Category-Syntax

(work in progress, not all features documented below are implemented)

Category-Syntax provides a Monad-like syntax for Category and various versions of "Arrow without arr". Once complete, it should looks like this:

rearrange :: Either (Either a1 a2) (Either b1 b2)
          -> Either (Either a1 b1) (Either a2 b2)
rearrange = $(syntax [|do
    ((x1,x2), (y1,y2)) <- getInput
    returnC ((x1,y1), (x2,y2))
  |])

Which should expand to this:

rearrange :: Either (Either a1 a2) (Either b1 b2)
          -> Either (Either a1 b1) (Either a2 b2)
            -- ((x1, x2), (y1,y2)))
rearrange = associate
            -- (x1, (x2, (y1,y2)))
        >>> second coassociate
            -- (x1, ((x2,y1), y2))
        >>> second (first swap)
            -- (x1, ((y1,x2), y2))
        >>> coassociate
            -- ((x1, (y1,x2)), y2)
        >>> first coassociate
            -- (((x1,y1), x2), y2)
        >>> associate
            -- ((x1,y1), (x2,y2))
        >>> returnC  -- aka Category.id
            -- ((x1,y1), (x2,y2))

In the above example, two structural rules have been used: associativity and commutativity. Some substructural languages support more rules, some less.

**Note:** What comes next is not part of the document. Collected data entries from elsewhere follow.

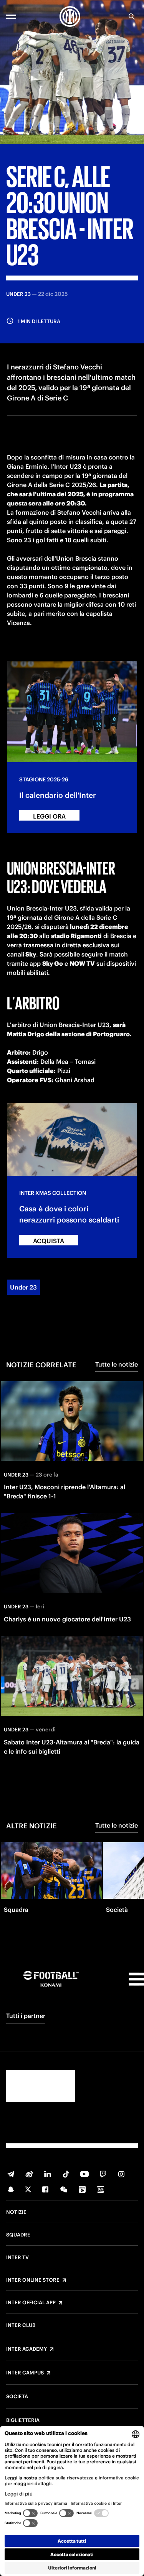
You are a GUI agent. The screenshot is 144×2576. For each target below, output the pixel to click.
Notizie (16, 2212)
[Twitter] (28, 2189)
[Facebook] (45, 2189)
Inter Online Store (33, 2280)
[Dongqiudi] (82, 2189)
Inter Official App (31, 2303)
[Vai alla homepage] (70, 16)
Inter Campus (25, 2373)
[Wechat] (63, 2189)
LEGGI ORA (49, 816)
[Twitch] (103, 2174)
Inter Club (20, 2325)
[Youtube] (84, 2174)
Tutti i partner (25, 2016)
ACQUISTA (48, 1241)
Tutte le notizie (116, 1364)
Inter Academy (26, 2349)
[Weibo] (29, 2174)
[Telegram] (10, 2174)
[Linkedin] (47, 2174)
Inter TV (17, 2257)
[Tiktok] (66, 2174)
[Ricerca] (132, 16)
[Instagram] (121, 2174)
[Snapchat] (10, 2189)
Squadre (18, 2235)
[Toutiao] (100, 2189)
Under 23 (23, 1287)
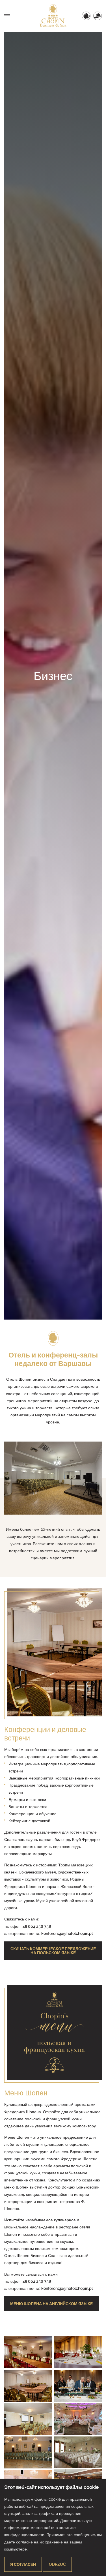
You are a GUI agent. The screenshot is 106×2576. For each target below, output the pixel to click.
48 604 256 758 (37, 1926)
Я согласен (23, 2564)
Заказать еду (97, 16)
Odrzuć (57, 2564)
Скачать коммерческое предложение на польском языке (53, 1951)
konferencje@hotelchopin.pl (67, 1933)
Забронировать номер (86, 16)
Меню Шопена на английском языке (51, 2303)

One important feature of Category-Syntax is that it supports more than one set of rules. For example, if you write code which uses a variable more than once, then the variable will be duplicated via the diag method, which will impose a Contract constraint on the generated code. If you try to use a variable more than once in a context which doesn't support the contraction rule, you will get a type error.

Should I use Category-Syntax?

Most DSLs are monads. Use do-notation if you can.

If your language is not a Monad, then it's probably an Applicative. Use <$> and <*> if you can.

If your language is not a Monad nor an Applicative, then your language is probably a Category. Now we're talking! In general, if your language is implemented by a datatype which is more than a Category but less than an Arrow, then programs in your language will probably be more readable if they use Category-Syntax.

Examples

Bijections

Let's implement the famous "seven trees in one" isomorphism. Dan Piponi's post on the subject is very readable, but since the isomorphism requires a large number of steps, the code he builds is unfortunately quite long and hard to read. With Category-Syntax, we can do much better.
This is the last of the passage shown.